At the same time, though, Turkey doubled its direct imports of Russian oil last year and has refused to impose sanctions on Russian crude despite simultaneously offering military and humanitarian support to Ukraine.
Finland’s Centre for Research on Energy and Clean Air (CREA) warned late last year that “a new route for Russian oil to the EU is emerging through Turkey, a growing destination for Russian crude oil,” where it is refined into oil products that are not subject to sanctions and sold on.
“We have enough evidence that some international companies are buying refinery products made from Russian oil and selling them on to Europe,” said Ustenko, the Zelenskyy adviser. “It’s completely legal, but completely immoral.
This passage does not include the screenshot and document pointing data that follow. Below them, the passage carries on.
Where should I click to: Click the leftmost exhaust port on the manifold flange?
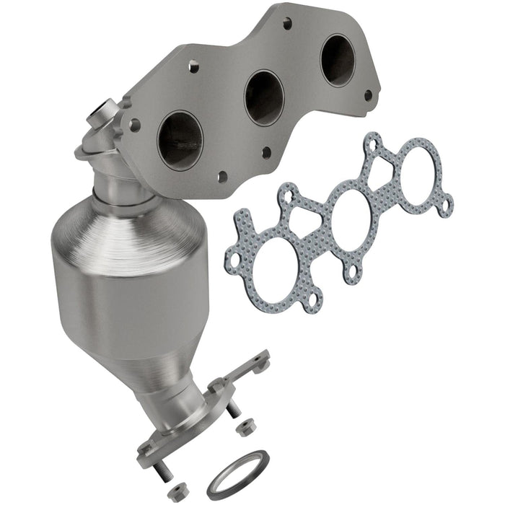(180, 139)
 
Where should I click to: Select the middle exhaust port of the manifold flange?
(264, 97)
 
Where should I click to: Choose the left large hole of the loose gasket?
(260, 249)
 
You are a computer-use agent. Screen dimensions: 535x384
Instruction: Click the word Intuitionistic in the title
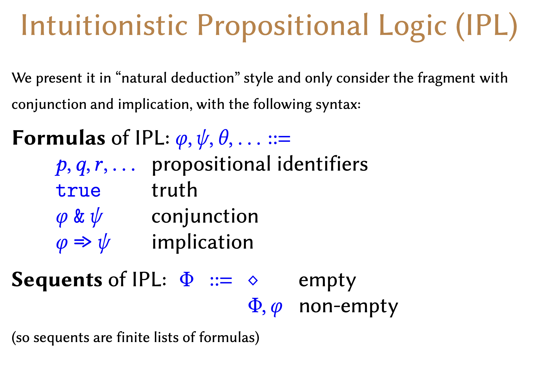[x=105, y=25]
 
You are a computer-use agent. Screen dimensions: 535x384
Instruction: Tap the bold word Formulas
[x=59, y=138]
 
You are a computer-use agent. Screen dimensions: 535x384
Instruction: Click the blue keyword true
[x=78, y=190]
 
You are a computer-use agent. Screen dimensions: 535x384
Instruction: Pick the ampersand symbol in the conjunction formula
[x=79, y=216]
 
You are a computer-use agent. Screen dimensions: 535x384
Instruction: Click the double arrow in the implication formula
[x=83, y=242]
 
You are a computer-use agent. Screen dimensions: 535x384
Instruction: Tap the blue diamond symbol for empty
[x=253, y=281]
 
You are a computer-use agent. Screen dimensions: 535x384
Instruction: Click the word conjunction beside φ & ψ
[x=205, y=217]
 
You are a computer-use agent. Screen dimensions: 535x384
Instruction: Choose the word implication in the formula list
[x=203, y=242]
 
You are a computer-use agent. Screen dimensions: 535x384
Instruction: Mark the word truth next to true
[x=174, y=190]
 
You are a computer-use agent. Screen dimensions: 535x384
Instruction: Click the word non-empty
[x=348, y=307]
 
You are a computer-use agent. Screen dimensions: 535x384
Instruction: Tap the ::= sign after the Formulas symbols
[x=279, y=139]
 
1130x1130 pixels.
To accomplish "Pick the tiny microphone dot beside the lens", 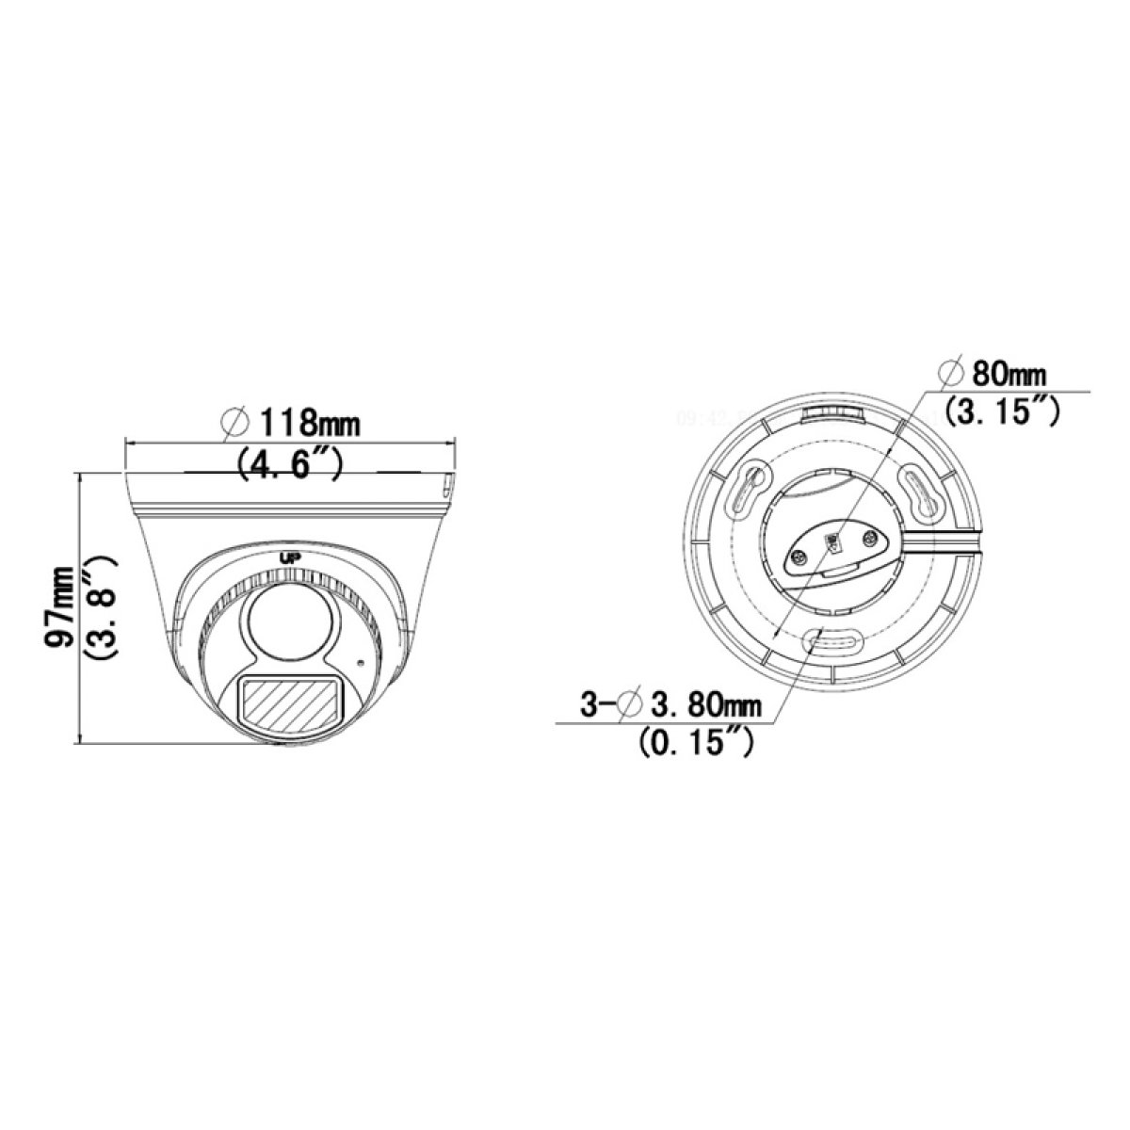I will (x=359, y=662).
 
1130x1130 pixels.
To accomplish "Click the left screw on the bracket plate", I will (x=799, y=559).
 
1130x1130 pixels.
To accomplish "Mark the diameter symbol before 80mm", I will (x=951, y=374).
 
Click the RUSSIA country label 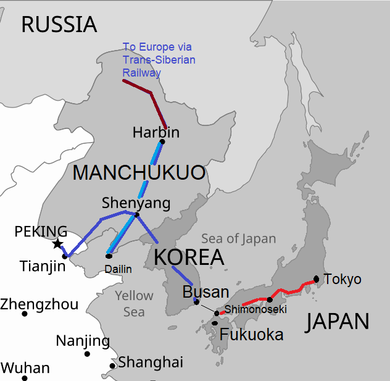[59, 24]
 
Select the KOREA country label [188, 257]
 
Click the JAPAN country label [338, 321]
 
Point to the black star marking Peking [57, 245]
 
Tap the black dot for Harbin [162, 141]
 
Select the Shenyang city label [127, 203]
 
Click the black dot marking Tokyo [316, 278]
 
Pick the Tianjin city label [42, 266]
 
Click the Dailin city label [118, 269]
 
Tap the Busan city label [206, 292]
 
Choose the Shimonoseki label [255, 309]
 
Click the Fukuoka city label [251, 335]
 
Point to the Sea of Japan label [239, 239]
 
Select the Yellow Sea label [134, 303]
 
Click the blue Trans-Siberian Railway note [159, 60]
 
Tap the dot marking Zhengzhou [25, 314]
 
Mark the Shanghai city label [151, 362]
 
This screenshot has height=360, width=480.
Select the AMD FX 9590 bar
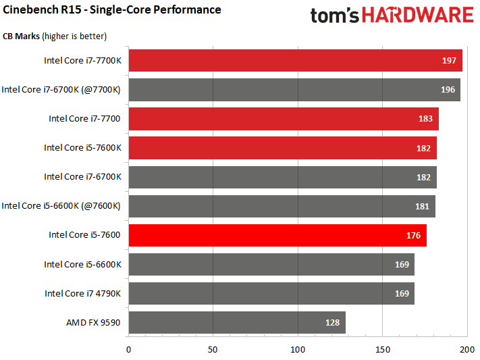tap(236, 322)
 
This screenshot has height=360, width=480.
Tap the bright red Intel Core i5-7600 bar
tap(270, 235)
Just because it’s allowed doesn’t mean we don’t need to do anything about it.”
On Monday, British NGO Global Witness released a report that found Russian pipeline oil, which is not subject to an outright embargo, has consistently been sold at prices far exceeding the $60 cap imposed by G7 countries in December last year.
“The fact Russian oil continues to flow round the world is a feature, not a bug, of Western sanctions,” said Mai Rosner, a campaigner who worked on the report. “Governments offered the fossil fuel industry a wide-open back door, and commodity traders and big oil companies are exploiting these loopholes to continue business as usual.”